Sports and FitnessAerobics

How to become flexible, exercise and stretching

Who among us does not dream of eternal youth. Youth is first and foremost a good condition of the body. And this means - muscle elasticity or flexibility. Flexibility is necessary for us throughout our lives. It should be developed from childhood. We make a huge number of movements every day. But unfortunately, with age, our flexibility becomes less and it is more difficult for us to accomplish many of them. With age, muscles decrease in size, become less strong. Therefore, the movements become more constrained.

In a flexible person, muscles are always in a tonus. The elasticity of muscles is very important for normal motor activity and youthfulness of the body. Old age is joint pain, bound motion, bent back. Therefore, in order to remain flexible until old age, it is necessary to regularly work on muscles and joints, stretching them and strengthening them.

How to become flexible? Many people would like to know this question. To begin with, you can test your flexibility. To do this, lean from the standing position and try to touch the floor with your hands. If you touched the palm completely and your back does not get sick and you do not feel uncomfortable - then you are in great shape, if the tips of your fingers - it's also nothing, and if you really can not reach it - then your flexibility requires training.

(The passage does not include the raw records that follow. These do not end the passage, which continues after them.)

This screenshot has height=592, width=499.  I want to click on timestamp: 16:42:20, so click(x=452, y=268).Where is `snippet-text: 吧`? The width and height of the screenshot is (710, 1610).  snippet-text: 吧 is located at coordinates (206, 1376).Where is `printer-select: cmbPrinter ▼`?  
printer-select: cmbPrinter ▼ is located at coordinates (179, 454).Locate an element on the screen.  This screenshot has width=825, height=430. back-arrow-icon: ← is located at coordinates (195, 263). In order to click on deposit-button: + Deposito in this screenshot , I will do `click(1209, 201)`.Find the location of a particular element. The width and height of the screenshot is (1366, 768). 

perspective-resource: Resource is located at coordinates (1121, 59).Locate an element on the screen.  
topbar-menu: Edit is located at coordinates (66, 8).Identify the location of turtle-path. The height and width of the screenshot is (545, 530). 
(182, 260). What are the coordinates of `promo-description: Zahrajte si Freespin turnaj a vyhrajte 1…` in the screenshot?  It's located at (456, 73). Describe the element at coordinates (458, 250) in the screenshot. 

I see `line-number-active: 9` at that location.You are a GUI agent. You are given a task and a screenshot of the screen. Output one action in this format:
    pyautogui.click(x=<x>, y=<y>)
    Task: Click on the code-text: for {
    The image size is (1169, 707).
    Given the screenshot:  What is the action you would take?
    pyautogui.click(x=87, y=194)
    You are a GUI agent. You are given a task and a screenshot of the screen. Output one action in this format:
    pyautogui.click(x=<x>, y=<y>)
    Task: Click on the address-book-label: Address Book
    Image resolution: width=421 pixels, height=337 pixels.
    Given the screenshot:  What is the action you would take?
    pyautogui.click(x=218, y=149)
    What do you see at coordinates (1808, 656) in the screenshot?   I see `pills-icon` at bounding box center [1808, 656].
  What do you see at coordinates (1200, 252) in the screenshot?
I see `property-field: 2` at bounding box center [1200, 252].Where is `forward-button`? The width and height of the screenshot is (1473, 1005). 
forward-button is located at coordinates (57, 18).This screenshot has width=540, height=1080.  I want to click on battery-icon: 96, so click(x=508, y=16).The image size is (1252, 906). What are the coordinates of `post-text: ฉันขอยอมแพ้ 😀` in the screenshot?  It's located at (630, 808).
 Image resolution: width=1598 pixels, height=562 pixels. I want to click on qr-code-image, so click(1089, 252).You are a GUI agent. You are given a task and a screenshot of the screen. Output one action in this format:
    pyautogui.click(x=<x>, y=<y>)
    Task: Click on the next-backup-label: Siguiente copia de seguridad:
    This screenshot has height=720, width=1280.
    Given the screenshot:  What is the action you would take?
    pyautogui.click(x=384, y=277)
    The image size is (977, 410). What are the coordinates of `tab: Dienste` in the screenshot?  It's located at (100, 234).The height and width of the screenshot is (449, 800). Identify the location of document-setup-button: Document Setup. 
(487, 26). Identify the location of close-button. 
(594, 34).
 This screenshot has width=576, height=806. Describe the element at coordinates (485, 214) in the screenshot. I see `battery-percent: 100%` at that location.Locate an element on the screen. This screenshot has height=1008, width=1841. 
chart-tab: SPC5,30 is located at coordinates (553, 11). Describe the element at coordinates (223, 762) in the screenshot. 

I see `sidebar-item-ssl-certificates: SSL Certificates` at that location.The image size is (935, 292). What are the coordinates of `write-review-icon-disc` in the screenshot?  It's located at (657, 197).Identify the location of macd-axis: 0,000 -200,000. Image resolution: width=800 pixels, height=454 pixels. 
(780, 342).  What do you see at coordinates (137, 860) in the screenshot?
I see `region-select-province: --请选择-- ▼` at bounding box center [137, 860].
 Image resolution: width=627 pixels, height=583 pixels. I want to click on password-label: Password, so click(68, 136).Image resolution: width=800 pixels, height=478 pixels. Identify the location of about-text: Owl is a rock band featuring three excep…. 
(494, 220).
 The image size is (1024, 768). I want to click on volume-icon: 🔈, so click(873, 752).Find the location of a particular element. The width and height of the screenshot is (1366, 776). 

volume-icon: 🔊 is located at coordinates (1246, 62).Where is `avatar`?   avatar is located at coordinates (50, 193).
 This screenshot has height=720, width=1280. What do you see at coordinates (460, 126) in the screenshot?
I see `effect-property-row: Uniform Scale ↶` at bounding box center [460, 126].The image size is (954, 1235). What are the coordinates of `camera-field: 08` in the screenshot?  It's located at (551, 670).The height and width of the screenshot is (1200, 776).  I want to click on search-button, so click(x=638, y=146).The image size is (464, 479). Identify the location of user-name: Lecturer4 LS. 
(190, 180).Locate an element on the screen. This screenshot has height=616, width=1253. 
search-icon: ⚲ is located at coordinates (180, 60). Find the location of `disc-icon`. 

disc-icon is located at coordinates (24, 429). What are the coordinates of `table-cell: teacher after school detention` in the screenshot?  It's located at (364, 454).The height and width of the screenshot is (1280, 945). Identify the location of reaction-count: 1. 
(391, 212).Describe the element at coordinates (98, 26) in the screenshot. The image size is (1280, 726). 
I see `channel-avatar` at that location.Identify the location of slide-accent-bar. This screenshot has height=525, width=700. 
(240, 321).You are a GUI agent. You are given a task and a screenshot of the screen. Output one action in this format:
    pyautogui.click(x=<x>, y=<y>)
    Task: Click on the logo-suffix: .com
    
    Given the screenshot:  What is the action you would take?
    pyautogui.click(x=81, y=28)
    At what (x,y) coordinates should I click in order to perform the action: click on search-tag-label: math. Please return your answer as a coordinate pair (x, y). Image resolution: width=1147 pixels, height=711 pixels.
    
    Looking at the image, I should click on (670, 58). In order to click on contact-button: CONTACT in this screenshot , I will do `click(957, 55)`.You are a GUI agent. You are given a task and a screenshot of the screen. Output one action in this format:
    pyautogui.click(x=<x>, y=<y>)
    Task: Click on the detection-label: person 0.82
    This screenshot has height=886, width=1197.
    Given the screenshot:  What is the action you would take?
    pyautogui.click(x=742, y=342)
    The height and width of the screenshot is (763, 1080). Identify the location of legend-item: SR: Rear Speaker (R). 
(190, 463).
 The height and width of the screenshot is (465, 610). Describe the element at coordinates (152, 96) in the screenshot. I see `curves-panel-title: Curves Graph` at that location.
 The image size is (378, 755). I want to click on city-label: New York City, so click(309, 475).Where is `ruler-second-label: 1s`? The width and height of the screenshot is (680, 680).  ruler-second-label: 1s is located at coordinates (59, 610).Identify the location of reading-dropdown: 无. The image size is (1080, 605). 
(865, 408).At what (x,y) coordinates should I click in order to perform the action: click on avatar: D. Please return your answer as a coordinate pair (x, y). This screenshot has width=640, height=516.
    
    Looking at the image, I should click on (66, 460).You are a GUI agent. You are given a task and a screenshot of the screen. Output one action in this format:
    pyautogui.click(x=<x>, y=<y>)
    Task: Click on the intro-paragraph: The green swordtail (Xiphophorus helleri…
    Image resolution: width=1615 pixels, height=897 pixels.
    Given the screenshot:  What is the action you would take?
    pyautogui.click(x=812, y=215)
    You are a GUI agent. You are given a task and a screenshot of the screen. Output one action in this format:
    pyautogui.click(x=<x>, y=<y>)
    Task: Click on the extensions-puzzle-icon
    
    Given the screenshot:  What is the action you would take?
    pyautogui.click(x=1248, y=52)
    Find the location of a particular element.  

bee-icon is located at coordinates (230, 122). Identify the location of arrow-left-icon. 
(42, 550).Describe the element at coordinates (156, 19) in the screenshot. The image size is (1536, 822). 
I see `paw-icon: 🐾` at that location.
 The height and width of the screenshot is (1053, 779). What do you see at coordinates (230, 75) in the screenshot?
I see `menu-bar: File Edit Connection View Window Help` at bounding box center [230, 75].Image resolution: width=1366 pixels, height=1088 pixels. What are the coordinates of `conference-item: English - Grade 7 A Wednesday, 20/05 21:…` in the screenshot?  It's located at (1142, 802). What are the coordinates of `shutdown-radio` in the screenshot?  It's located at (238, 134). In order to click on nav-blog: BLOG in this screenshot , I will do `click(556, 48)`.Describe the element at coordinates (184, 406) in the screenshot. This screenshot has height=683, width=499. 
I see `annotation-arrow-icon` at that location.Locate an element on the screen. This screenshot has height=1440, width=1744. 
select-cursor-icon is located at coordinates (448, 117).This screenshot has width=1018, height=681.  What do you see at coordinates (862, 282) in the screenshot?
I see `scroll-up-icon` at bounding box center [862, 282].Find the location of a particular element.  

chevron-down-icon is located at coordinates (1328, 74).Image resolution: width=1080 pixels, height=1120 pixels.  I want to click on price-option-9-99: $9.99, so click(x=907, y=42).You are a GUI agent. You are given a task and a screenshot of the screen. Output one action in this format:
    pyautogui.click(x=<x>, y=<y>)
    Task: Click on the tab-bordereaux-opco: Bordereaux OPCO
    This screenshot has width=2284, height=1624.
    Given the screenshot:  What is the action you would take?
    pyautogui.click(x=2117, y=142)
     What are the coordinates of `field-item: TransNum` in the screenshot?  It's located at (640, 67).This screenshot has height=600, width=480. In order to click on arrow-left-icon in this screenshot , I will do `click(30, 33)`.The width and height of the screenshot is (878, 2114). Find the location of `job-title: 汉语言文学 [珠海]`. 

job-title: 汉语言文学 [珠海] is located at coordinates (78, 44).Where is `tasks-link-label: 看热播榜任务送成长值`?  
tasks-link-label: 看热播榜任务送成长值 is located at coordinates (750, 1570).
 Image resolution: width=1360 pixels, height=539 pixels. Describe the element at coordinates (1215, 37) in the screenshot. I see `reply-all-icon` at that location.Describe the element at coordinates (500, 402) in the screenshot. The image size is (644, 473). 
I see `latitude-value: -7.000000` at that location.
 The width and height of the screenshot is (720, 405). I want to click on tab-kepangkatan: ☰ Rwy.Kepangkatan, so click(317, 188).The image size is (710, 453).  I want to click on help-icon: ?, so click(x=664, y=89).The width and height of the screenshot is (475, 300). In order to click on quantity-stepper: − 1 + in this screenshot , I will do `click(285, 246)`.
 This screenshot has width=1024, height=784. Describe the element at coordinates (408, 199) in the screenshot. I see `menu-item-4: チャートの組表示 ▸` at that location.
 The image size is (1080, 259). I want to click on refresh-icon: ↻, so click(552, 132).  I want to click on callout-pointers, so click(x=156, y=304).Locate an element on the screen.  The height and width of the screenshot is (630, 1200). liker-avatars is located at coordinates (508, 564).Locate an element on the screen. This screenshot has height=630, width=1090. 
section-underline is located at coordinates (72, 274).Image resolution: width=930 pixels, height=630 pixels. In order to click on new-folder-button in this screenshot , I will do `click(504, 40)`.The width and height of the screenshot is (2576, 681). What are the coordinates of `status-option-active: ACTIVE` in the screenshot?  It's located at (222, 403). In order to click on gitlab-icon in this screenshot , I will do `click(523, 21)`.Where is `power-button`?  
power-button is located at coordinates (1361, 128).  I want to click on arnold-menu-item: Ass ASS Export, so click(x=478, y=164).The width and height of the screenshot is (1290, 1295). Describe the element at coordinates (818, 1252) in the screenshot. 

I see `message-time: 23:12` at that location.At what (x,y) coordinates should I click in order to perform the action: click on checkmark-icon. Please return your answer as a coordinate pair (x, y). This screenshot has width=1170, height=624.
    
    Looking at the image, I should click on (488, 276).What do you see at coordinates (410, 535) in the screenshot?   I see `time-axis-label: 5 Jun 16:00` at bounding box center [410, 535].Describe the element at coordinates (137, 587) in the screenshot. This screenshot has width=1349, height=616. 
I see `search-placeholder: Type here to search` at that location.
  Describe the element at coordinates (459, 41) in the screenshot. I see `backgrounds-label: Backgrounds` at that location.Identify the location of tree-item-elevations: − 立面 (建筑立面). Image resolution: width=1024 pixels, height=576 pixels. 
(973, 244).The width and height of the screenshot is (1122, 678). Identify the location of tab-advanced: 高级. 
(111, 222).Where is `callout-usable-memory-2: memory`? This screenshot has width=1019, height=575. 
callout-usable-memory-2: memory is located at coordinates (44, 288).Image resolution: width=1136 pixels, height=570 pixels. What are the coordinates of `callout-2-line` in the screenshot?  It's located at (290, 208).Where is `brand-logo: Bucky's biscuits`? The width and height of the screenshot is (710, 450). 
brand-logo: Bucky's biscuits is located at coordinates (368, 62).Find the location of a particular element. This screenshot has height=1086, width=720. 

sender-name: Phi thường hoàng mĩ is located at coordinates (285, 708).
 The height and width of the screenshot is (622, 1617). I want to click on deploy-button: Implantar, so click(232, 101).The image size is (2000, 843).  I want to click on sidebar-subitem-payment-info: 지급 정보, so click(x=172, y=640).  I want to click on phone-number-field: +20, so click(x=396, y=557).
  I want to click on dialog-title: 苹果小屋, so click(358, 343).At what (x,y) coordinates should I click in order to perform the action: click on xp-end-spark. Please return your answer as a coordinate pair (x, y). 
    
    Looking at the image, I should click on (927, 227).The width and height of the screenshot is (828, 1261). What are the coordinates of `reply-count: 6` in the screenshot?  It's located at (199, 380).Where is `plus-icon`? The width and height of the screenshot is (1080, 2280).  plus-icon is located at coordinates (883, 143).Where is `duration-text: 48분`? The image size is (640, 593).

The flexibility of the body contributes to good posture, maintaining a good tone of the whole body.

And yet, how to become flexible? Flexibility can be trained. There are ways to improve your flexibility. First of all, it is necessary to start at all with an increase in your motor activity. You need to do this for fitness or any kind of physical training: aerobics, pilates, jogging, walking. There are special exercises aimed specifically at stretching. But the stretching can not be done without warming up the muscles well. When performing aerobic or strength training, the muscles warm up, after which they stretch well. If you stretch without training, you can injure your muscles.

In our time, when we move very little - we go to work in a car or transport, we spend all day at the office at the office, and at home in front of the TV - it is very important that the muscles have additional training. We often do not think about the fact that our muscles are not subject to training, they can decrease and lose strength. And this is so. Exercise for flexibility should be done regularly, and then we do not face muscle and joint pain.

It is very important not only to know how to become flexible, but also to work on it constantly. This will prolong youth and will put an end to old age.

It is very important stretching the back muscles for a good condition of the spine. Its flexibility is the basis of the youth of the body. A healthy and strong backbone is the basis. Our spine should be in a good muscular corset. After all, back pain, osteochondrosis - these phenomena are familiar to almost every adult person. And strong and elastic muscles of the back will help him stay in good condition.

So all the same, what needs to be done and how to become flexible? What are the methods for achieving flexibility and plasticity? There are a lot of methods. One of the most popular are stretching and yoga.

The importance of yoga for flexibility is difficult to overestimate. This is the most popular and effective complex. Yoga is very conducive to the development of flexibility. It is very "soft". This complex was created for centuries. There are 84 thousand asanas in it. But you can choose several and, regularly performing them, the body can be put in order and make the muscles elastic.

Stretching in translation means stretching. The effect of stretching is just that it relaxes muscles after tension. In addition, there is a reduction in pain in the muscles and joints, joints and osteoporosis are prevented. Improves flexibility, posture. Stretching helps make the figure more slender.

Here are some stretching exercises.

  1. Stand upright, feet shoulder width apart, raise hands and stretch up your hands, keep your heels from the floor, stretch your back muscles, count to 10 and slowly bend down, trying to reach up to the floor with your hands.
  2. Standing, pull one knee to your chest with your hands. Hold and lower your leg. Repeat with the other leg.
  3. Sitting on the floor, stretching his legs forward, bend the body forward, hands trying to reach the socks. Hold this position for 10 accounts. And go back to the starting position.

Move more, do physical exercises, then stretch - and old age will not be terrible.